* **TASK**
Copy exactly and only the lines running from the one that contains "Task: Click the RX300 model cell" to the final line of the data below, without the pictures.
[RECORDS TO PROCESS]
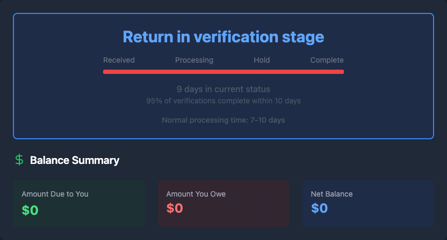
Task: Click the Normal processing time note
Action: coord(223,120)
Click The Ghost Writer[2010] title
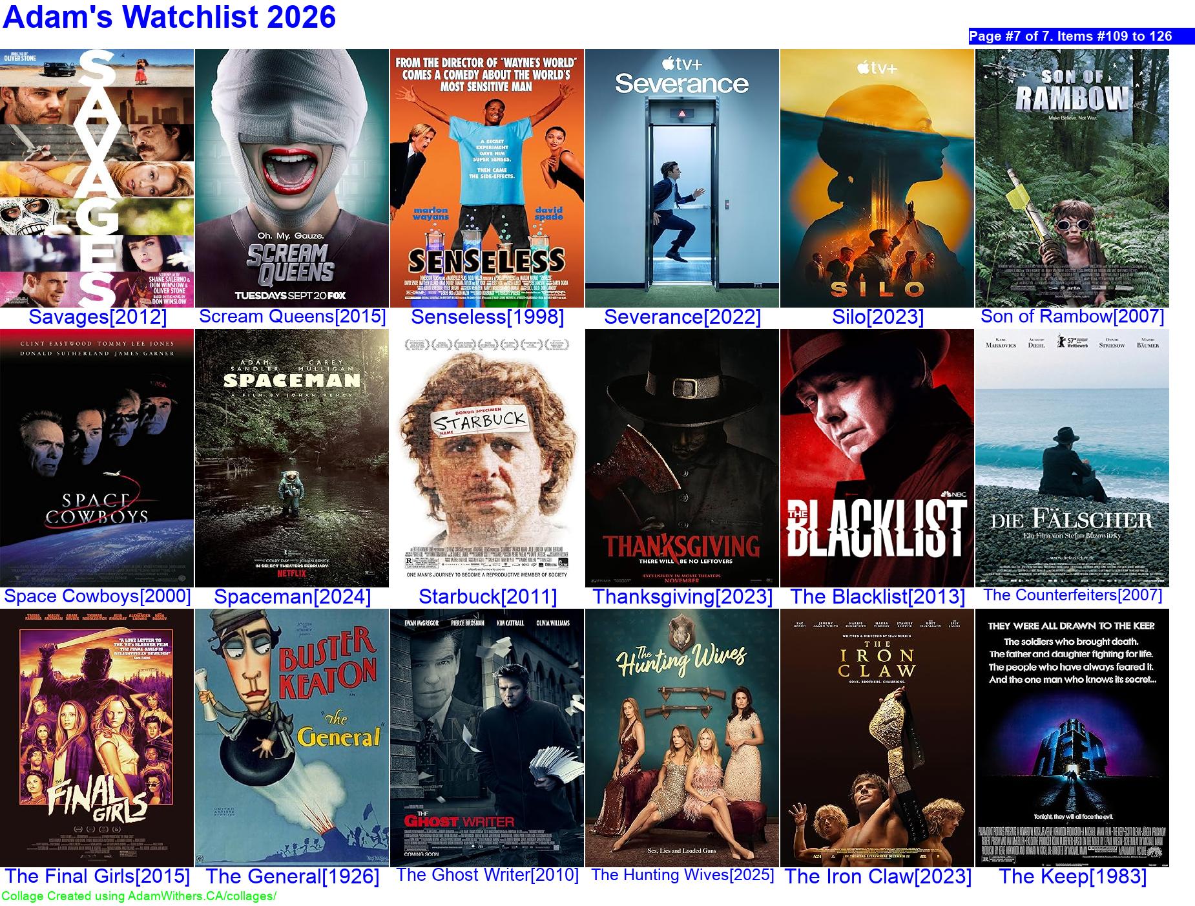The height and width of the screenshot is (906, 1195). click(487, 875)
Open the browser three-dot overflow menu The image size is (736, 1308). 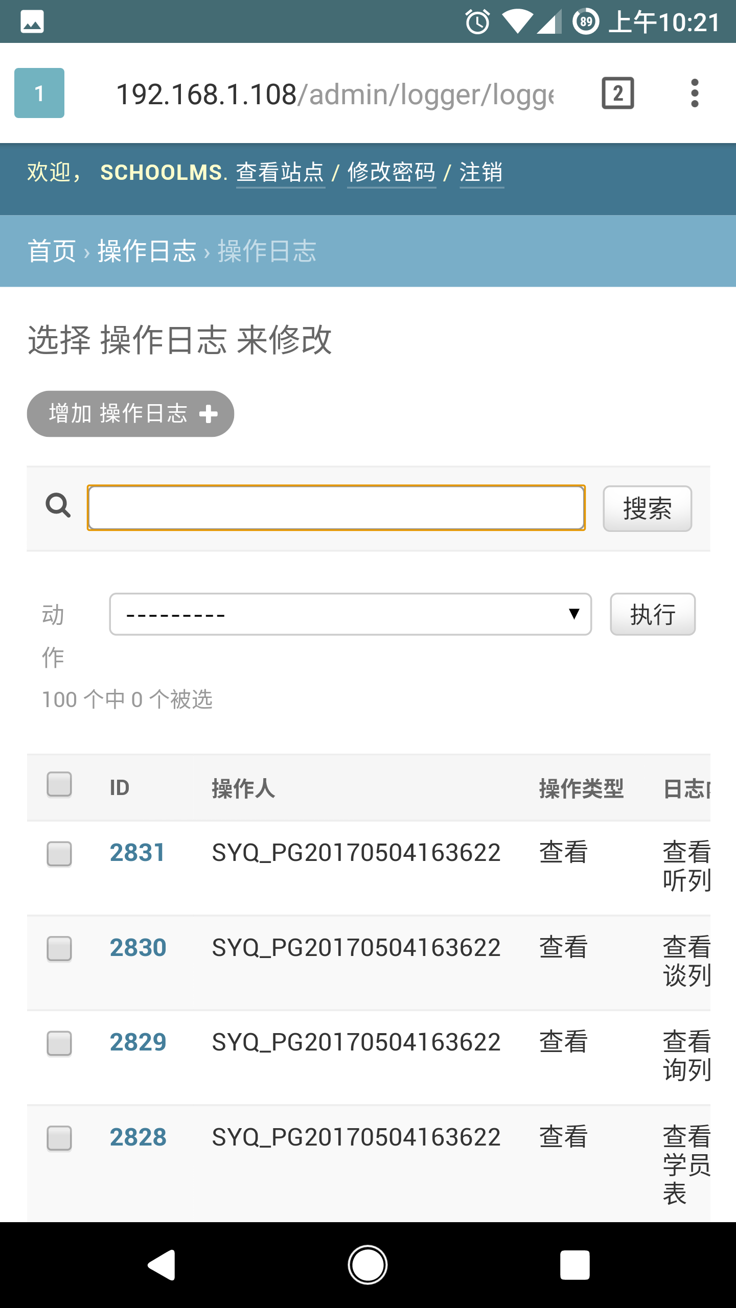click(694, 93)
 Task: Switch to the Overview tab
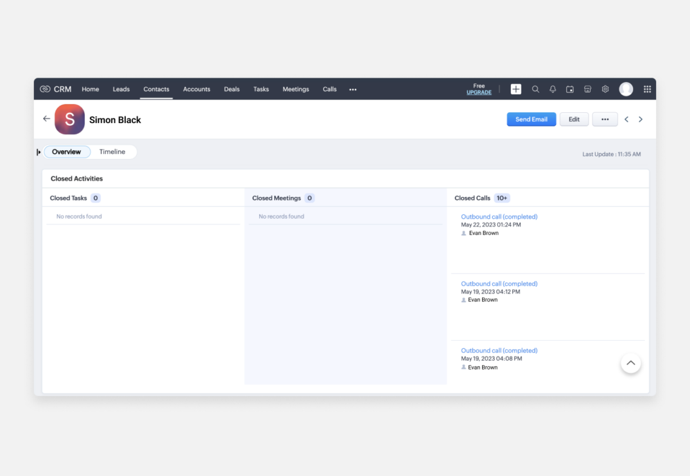coord(66,151)
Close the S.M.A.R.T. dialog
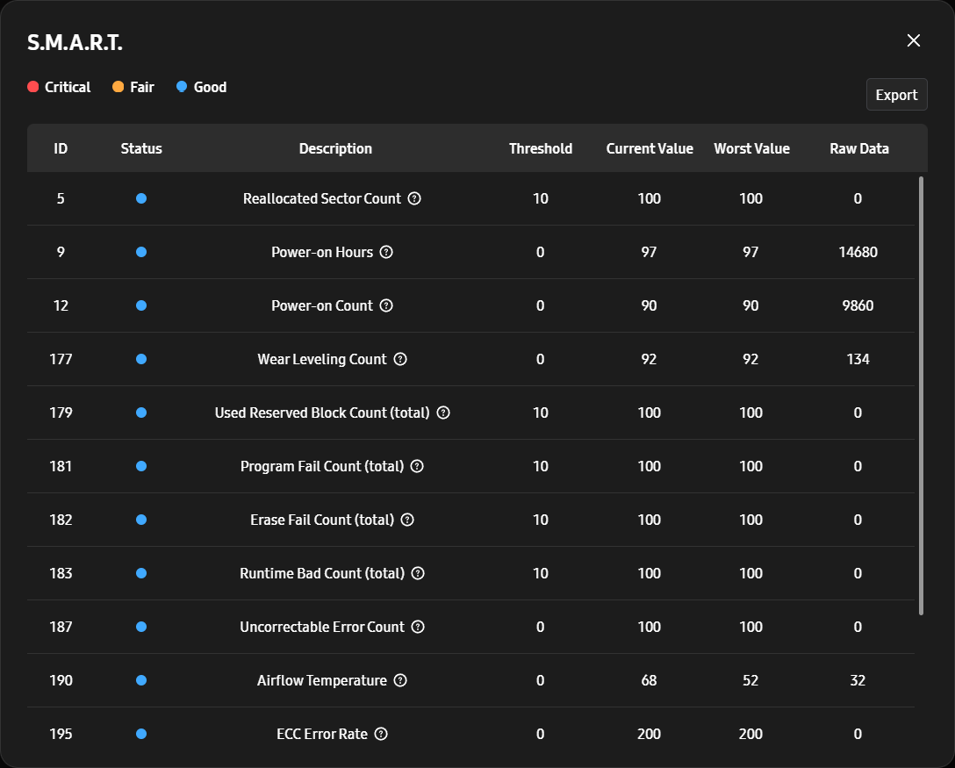 click(x=914, y=40)
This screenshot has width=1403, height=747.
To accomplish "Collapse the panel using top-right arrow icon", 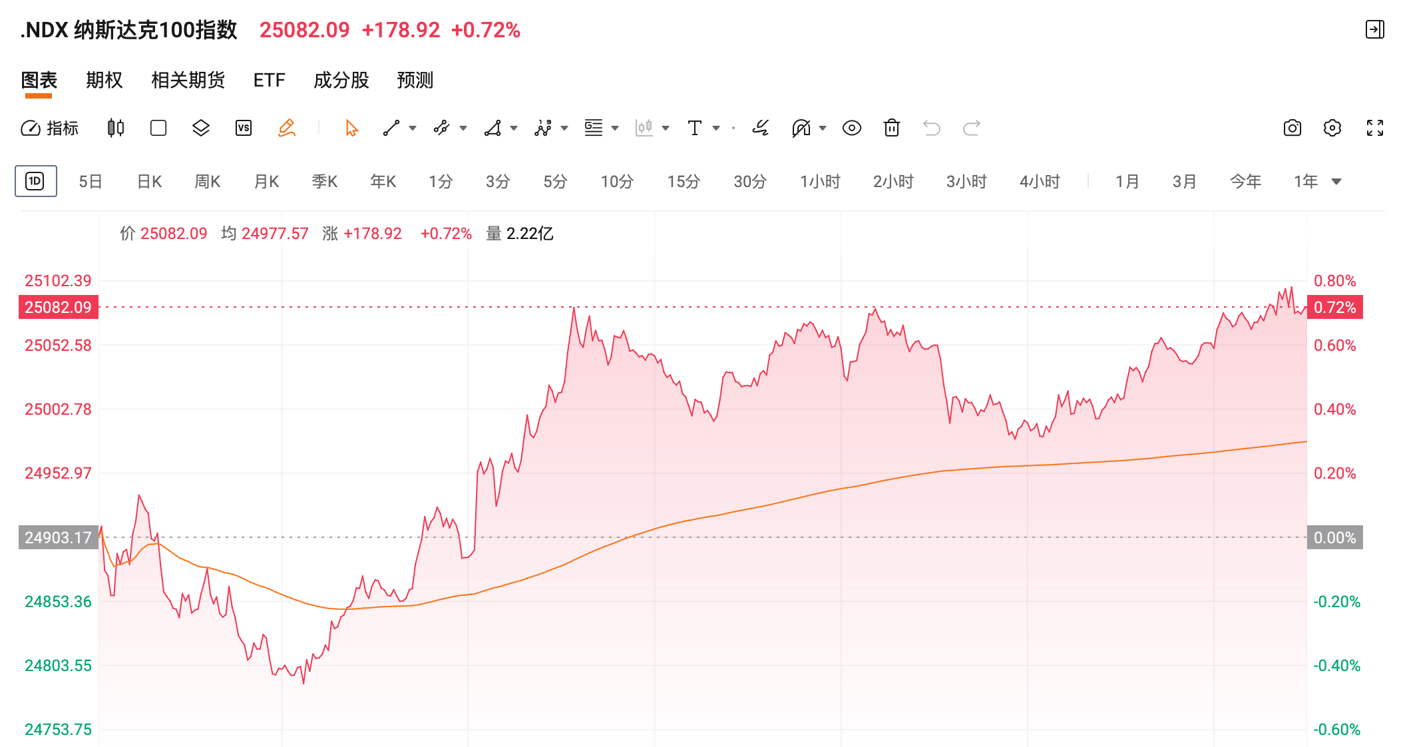I will 1375,29.
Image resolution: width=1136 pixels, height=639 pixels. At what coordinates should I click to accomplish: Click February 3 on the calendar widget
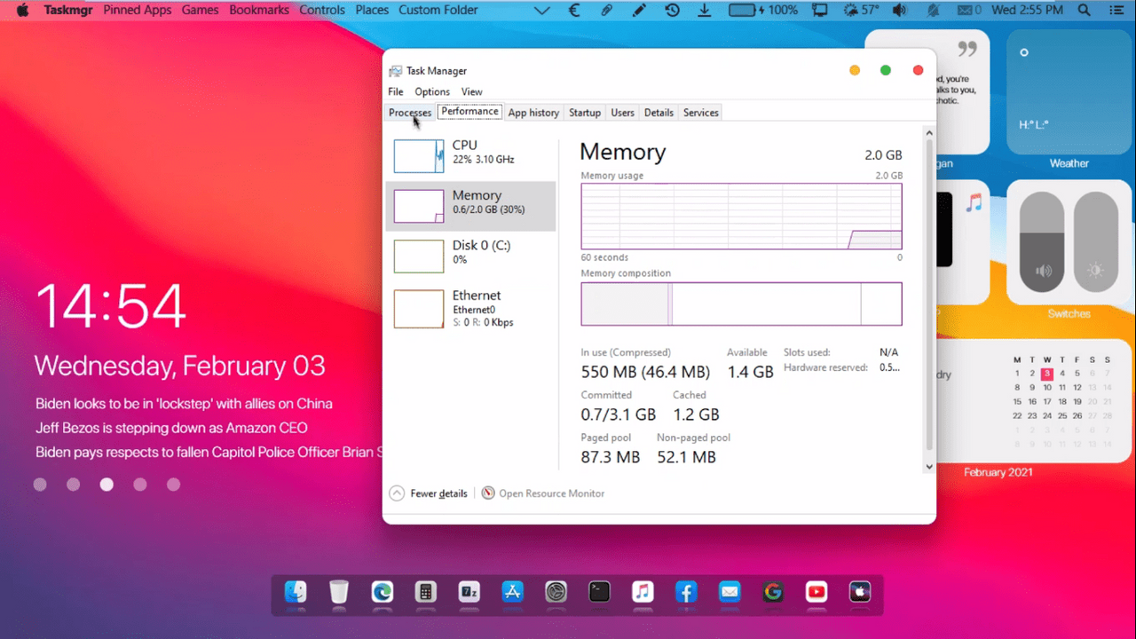tap(1046, 375)
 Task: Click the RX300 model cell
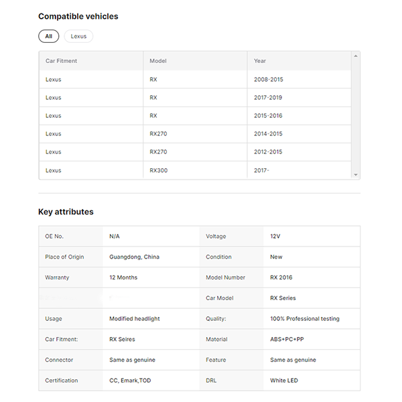158,171
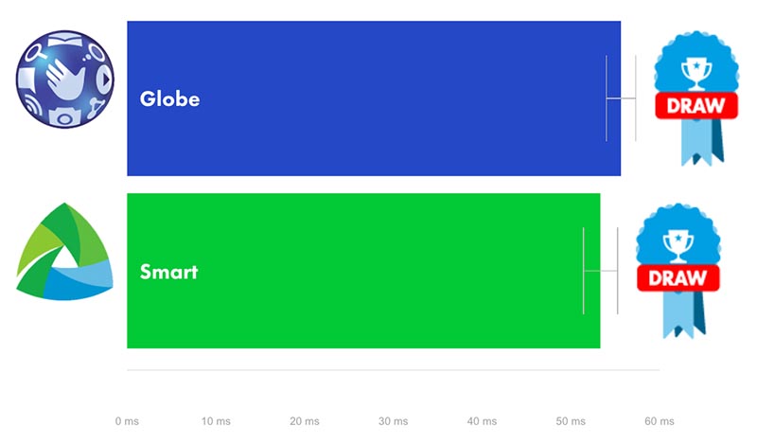The image size is (757, 444).
Task: Select the blue Globe latency bar
Action: click(x=374, y=98)
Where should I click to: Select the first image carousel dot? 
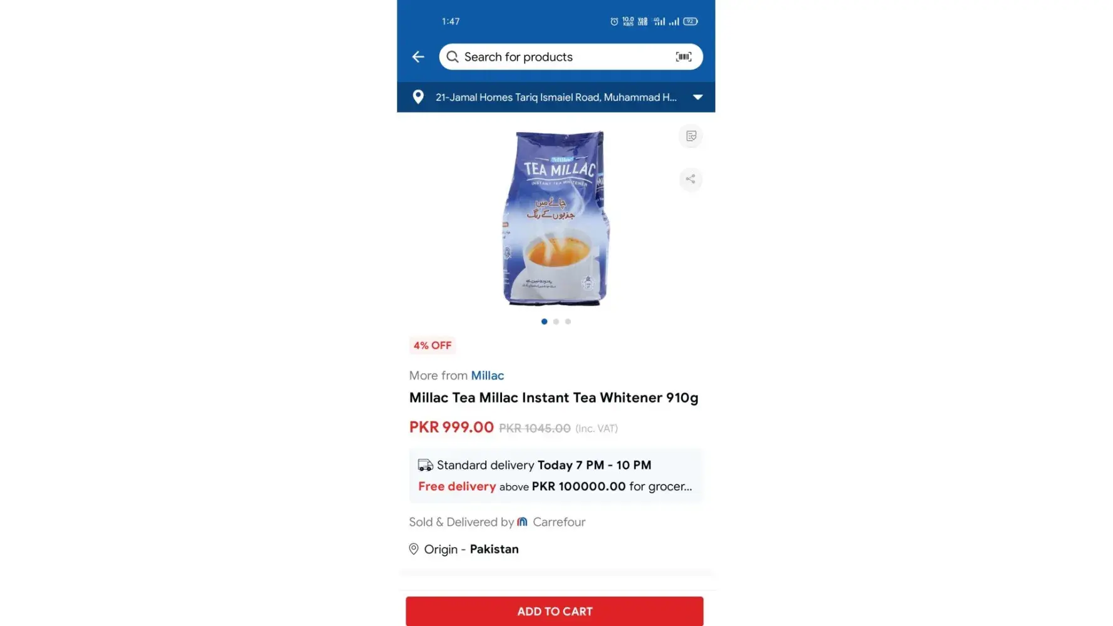tap(544, 321)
[/RECORDS TO PROCESS]
* **PROBLEM SOLUTION**
 Task: Click the RX300 model cell
158,171
The image size is (757, 444).
Task: Select the blue Globe latency bar
Action: click(x=374, y=98)
Where should I click to: Select the first image carousel dot? 
tap(544, 321)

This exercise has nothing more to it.